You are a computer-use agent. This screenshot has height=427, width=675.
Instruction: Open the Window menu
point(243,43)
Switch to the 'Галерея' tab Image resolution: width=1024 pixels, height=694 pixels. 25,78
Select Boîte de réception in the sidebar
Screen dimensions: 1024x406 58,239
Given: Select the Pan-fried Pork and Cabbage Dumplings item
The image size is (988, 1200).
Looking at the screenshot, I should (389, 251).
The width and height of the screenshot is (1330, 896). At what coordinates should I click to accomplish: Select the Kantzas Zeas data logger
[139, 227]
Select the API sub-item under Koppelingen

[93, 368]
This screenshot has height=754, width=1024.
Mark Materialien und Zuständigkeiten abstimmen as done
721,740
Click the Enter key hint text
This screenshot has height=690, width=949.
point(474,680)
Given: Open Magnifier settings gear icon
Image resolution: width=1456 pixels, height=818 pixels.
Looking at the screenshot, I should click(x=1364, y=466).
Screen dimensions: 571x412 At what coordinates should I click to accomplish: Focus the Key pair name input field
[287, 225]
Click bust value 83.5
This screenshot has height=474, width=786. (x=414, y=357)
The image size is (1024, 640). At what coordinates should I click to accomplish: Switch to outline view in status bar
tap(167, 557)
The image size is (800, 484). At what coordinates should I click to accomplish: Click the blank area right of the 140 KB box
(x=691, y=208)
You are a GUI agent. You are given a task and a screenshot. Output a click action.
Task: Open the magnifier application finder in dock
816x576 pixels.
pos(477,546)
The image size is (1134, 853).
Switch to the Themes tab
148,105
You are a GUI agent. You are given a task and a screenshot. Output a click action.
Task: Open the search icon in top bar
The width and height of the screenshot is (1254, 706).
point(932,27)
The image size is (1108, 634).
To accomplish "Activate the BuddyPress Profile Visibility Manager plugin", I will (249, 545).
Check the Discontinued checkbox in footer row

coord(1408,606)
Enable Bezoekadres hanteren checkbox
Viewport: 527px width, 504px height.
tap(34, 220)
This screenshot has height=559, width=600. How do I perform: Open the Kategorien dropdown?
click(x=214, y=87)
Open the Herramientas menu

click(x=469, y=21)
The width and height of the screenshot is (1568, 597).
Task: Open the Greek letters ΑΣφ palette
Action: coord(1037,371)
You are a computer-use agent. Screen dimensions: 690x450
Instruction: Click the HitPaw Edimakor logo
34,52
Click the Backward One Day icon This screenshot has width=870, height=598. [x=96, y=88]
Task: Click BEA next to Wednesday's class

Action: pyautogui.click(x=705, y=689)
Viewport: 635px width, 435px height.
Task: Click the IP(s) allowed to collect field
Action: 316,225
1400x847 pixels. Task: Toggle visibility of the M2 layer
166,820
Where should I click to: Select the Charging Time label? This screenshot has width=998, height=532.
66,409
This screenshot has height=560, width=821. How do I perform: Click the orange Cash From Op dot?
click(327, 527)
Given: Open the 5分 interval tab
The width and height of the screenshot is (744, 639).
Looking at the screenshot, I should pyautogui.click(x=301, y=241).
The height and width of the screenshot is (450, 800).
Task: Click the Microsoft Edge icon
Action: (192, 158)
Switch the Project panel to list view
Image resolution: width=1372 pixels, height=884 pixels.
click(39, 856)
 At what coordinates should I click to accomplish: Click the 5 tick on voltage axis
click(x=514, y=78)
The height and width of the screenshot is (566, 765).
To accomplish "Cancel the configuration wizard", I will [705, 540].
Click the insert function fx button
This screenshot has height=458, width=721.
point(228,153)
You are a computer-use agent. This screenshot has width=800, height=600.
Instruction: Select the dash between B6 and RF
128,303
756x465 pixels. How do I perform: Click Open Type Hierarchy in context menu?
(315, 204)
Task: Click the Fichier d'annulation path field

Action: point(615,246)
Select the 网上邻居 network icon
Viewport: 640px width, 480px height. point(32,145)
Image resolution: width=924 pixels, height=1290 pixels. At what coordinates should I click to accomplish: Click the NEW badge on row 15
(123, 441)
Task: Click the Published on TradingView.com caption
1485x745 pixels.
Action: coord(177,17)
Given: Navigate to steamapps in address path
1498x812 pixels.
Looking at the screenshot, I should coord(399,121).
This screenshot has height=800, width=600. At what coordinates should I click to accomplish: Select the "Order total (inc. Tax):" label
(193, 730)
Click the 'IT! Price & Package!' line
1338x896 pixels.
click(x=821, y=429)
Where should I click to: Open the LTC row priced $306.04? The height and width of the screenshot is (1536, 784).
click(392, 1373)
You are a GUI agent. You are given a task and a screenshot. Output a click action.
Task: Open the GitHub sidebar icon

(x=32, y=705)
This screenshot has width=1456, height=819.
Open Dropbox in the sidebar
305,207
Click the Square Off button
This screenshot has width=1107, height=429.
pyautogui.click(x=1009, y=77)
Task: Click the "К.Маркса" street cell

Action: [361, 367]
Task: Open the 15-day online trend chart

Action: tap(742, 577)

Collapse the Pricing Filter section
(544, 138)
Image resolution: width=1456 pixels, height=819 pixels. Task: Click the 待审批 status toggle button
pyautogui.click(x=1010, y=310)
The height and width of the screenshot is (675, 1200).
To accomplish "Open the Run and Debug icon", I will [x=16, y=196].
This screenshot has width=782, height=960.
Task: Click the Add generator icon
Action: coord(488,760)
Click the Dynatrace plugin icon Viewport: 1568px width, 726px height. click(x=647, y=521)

──────────

> [What the exercise asks] The reply should contain all of the entries exactly as shown above.

> [Task output]
You are a computer-use agent. This screenshot has height=427, width=675.
Instruction: Open the Window menu
point(243,43)
Switch to the 'Галерея' tab Image resolution: width=1024 pixels, height=694 pixels. 25,78
Select Boîte de réception in the sidebar
Screen dimensions: 1024x406 58,239
Given: Select the Pan-fried Pork and Cabbage Dumplings item
The image size is (988, 1200).
Looking at the screenshot, I should (389, 251).
The width and height of the screenshot is (1330, 896). At what coordinates should I click to accomplish: Select the Kantzas Zeas data logger
[139, 227]
Select the API sub-item under Koppelingen

[93, 368]
This screenshot has height=754, width=1024.
Mark Materialien und Zuständigkeiten abstimmen as done
721,740
Click the Enter key hint text
This screenshot has height=690, width=949.
point(474,680)
Given: Open Magnifier settings gear icon
Image resolution: width=1456 pixels, height=818 pixels.
Looking at the screenshot, I should click(x=1364, y=466).
Screen dimensions: 571x412 At what coordinates should I click to accomplish: Focus the Key pair name input field
[287, 225]
Click bust value 83.5
This screenshot has height=474, width=786. (x=414, y=357)
The image size is (1024, 640). At what coordinates should I click to accomplish: Switch to outline view in status bar
tap(167, 557)
The image size is (800, 484). At what coordinates should I click to accomplish: Click the blank area right of the 140 KB box
(x=691, y=208)
You are a GUI agent. You are given a task and a screenshot. Output a click action.
Task: Open the magnifier application finder in dock
816x576 pixels.
pos(477,546)
The image size is (1134, 853).
Switch to the Themes tab
148,105
You are a GUI agent. You are given a task and a screenshot. Output a click action.
Task: Open the search icon in top bar
The width and height of the screenshot is (1254, 706).
point(932,27)
The image size is (1108, 634).
To accomplish "Activate the BuddyPress Profile Visibility Manager plugin", I will (249, 545).
Check the Discontinued checkbox in footer row

coord(1408,606)
Enable Bezoekadres hanteren checkbox
Viewport: 527px width, 504px height.
tap(34, 220)
This screenshot has height=559, width=600. How do I perform: Open the Kategorien dropdown?
click(x=214, y=87)
Open the Herramientas menu

click(x=469, y=21)
The width and height of the screenshot is (1568, 597).
Task: Open the Greek letters ΑΣφ palette
Action: coord(1037,371)
You are a computer-use agent. Screen dimensions: 690x450
Instruction: Click the HitPaw Edimakor logo
34,52
Click the Backward One Day icon This screenshot has width=870, height=598. [x=96, y=88]
Task: Click BEA next to Wednesday's class

Action: pyautogui.click(x=705, y=689)
Viewport: 635px width, 435px height.
Task: Click the IP(s) allowed to collect field
Action: 316,225
1400x847 pixels. Task: Toggle visibility of the M2 layer
166,820
Where should I click to: Select the Charging Time label? This screenshot has width=998, height=532.
66,409
This screenshot has height=560, width=821. How do I perform: Click the orange Cash From Op dot?
click(327, 527)
Given: Open the 5分 interval tab
The width and height of the screenshot is (744, 639).
Looking at the screenshot, I should pyautogui.click(x=301, y=241).
The height and width of the screenshot is (450, 800).
Task: Click the Microsoft Edge icon
Action: (192, 158)
Switch the Project panel to list view
Image resolution: width=1372 pixels, height=884 pixels.
click(39, 856)
 At what coordinates should I click to accomplish: Click the 5 tick on voltage axis
click(x=514, y=78)
The height and width of the screenshot is (566, 765).
To accomplish "Cancel the configuration wizard", I will [705, 540].
Click the insert function fx button
This screenshot has height=458, width=721.
point(228,153)
You are a computer-use agent. This screenshot has width=800, height=600.
Instruction: Select the dash between B6 and RF
128,303
756x465 pixels. How do I perform: Click Open Type Hierarchy in context menu?
(315, 204)
Task: Click the Fichier d'annulation path field

Action: point(615,246)
Select the 网上邻居 network icon
Viewport: 640px width, 480px height. point(32,145)
Image resolution: width=924 pixels, height=1290 pixels. At what coordinates should I click to accomplish: Click the NEW badge on row 15
(123, 441)
Task: Click the Published on TradingView.com caption
1485x745 pixels.
Action: coord(177,17)
Given: Navigate to steamapps in address path
1498x812 pixels.
Looking at the screenshot, I should coord(399,121).
This screenshot has height=800, width=600. At what coordinates should I click to accomplish: Select the "Order total (inc. Tax):" label
(193, 730)
Click the 'IT! Price & Package!' line
1338x896 pixels.
click(x=821, y=429)
Where should I click to: Open the LTC row priced $306.04? The height and width of the screenshot is (1536, 784).
click(392, 1373)
You are a GUI agent. You are given a task and a screenshot. Output a click action.
Task: Open the GitHub sidebar icon

(x=32, y=705)
This screenshot has width=1456, height=819.
Open Dropbox in the sidebar
305,207
Click the Square Off button
This screenshot has width=1107, height=429.
pyautogui.click(x=1009, y=77)
Task: Click the "К.Маркса" street cell

Action: [361, 367]
Task: Open the 15-day online trend chart

Action: tap(742, 577)

Collapse the Pricing Filter section
(544, 138)
Image resolution: width=1456 pixels, height=819 pixels. Task: Click the 待审批 status toggle button
pyautogui.click(x=1010, y=310)
The height and width of the screenshot is (675, 1200).
To accomplish "Open the Run and Debug icon", I will [x=16, y=196].
This screenshot has width=782, height=960.
Task: Click the Add generator icon
Action: coord(488,760)
Click the Dynatrace plugin icon Viewport: 1568px width, 726px height. click(x=647, y=521)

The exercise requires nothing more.